Ромм (рыльце у него было некоторым образом в пушку, потому что Лёля ему сильно-таки нравилась, только никто об этом не догадывался, и она сама в первую очередь!) после предупреждения взволнованной Вали тоже решил подкрепиться. Для храбрости. Хоть Барнет и бывший, а все-таки боксер. Мало ли что придет ему в голову?
У режиссера хранился спирт, предназначенный для протирания аппаратуры операторов, однако честняге Ромму и в голову не пришло прикоснуться к «энзе». Он схватил бутылку одеколона «Магнолия» и…
Спустя две минуты на пороге возник Барнет: здоровенный, тяжеленный, потный от злости, сжавший кулаки. Высокий, худой Ромм тоже сжал кулаки и вышел против него.
Барнет пялился на него, тяжело дыша… Потянул носом — и увидел через плечо Ромма пустую бутылку из-под «Магнолии» на столе.
— «Магнолию» пили? — спросил мрачно.
— «Магнолию», — кивнул Ромм. — А вы?
— «Сирень», — буркнул Барнет. — А больше одеколона у вас нет?

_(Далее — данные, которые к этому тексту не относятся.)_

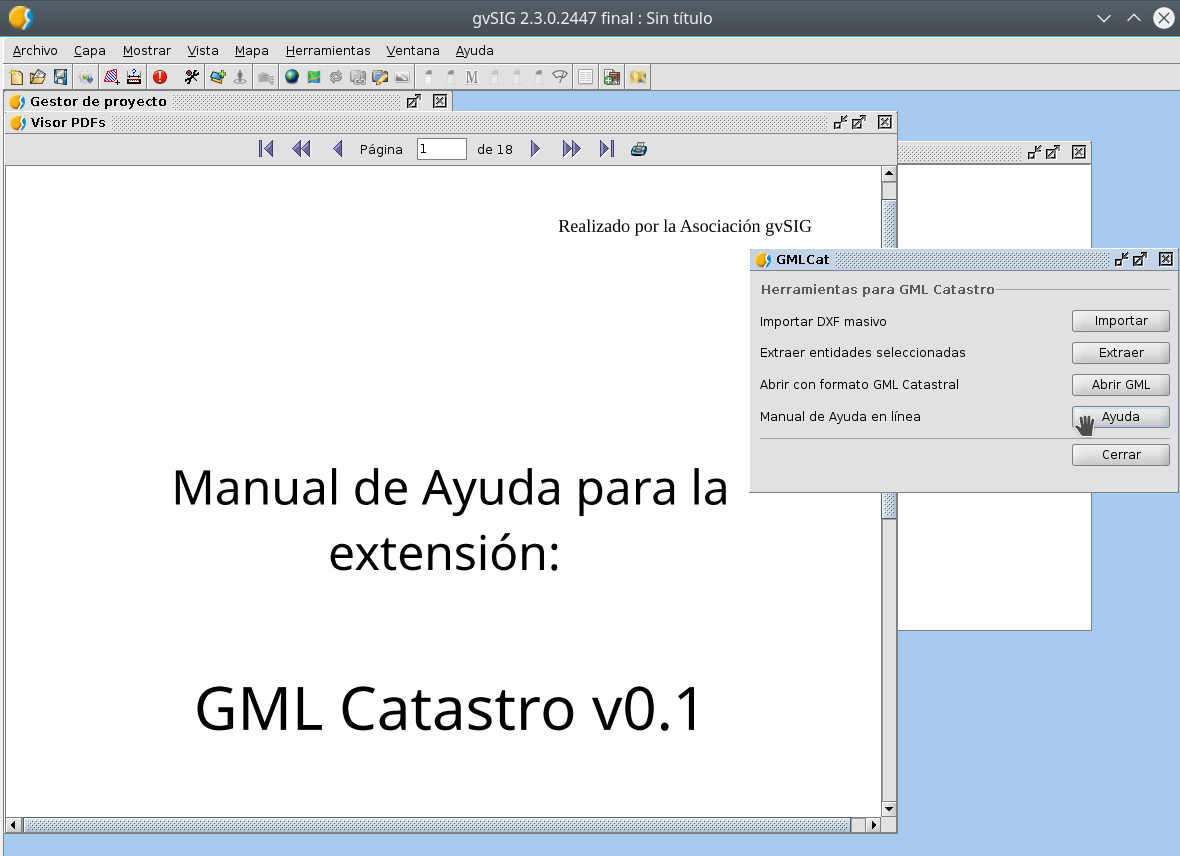Viewport: 1180px width, 856px height.
Task: Click the new project icon
Action: (16, 77)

— К сожалению, нет, — с искренним огорчением ответил Ромм.
— Жаль…
Помолчали.
Что-что, а чувство юмора имелось у обоих мужчин. И Барнет начал понимать, какого же он свалял дурака… Очень захотелось сделать «налево кругом», а потом — «бегом». Но это было бы уж вообще — предел всему! Поэтому он выдавил с трудом:
— Ну, как дела?
— Ничего, — ответил вежливый Ромм. — Потихоньку снимаем.
— Жарко уж очень.
— Очень…
— Ну так я пойду, — сообщил Барнет, и они оба вдруг рассмеялись.
Пока происходила эта беседа, Валя собрала всю группу и привела к домику Ромма — защищать режиссера. Когда вышел успокоенный Барнет, провожаемый непобитым Роммом, все почувствовали себя обманутыми.
На прощанье Барнет грозно сказал Лёле:
— Хороший мужик Ромм… Но смотри!
Он уехал, а Лёля последовала его совету: стала смотреть на Ромма. И только теперь обнаружила, что и Ромм смотрит на нее совершенно особенно…
Спустя год Андрей Москвин снова приехал в гости к Лёле. Долго рассказывал о своей работе с Сергеем Эйзенштейном — рассказывал с обожанием! — потом посмотрел в Лёлины смеющиеся глаза и спросил:
— Ну? Не зря жгли бубен?
— Ну? — спросила и Маруся. — Я тебе что говорила? Насчет того чудака и платья подвенечного? А ты — праздничное, праздничное… Ничего-то вы, городские, не понимаете!
Разговор этот состоялся в тот день, когда Елена Кузьмина выходила замуж за Михаила Ромма.
Снова за кинорежиссера!
И она стала у него ведущей актрисой. Ромм снимал ее во всех своих фильмах, разве что «Ленин в Октябре» и «Обыкновенный фашизм» обошлись без нее. А так… «Тринадцать», «Мечта», «Человек № 217», «Русский вопрос», «Секретная миссия», «Корабли штурмуют бастионы», «Дуэль»…
Между прочим, в «Кораблях» Кузьмина сыграла леди Гамильтон, посоперничав с самой Вивьен Ли. Леди Гамильтон у Кузьминой получилась не столь обворожительная, как у знаменитой англичанки, зато, кажется, более похожая на себя — истинную, которую называли злым гением адмирала Нельсона…
Так или иначе, это были прекрасные фильмы, классика нашего кино. И жизнь у этой пары, режиссера и его любимой актрисы, была прекрасная.
Они жили долго и счастливо, пока не разлучила их смерть.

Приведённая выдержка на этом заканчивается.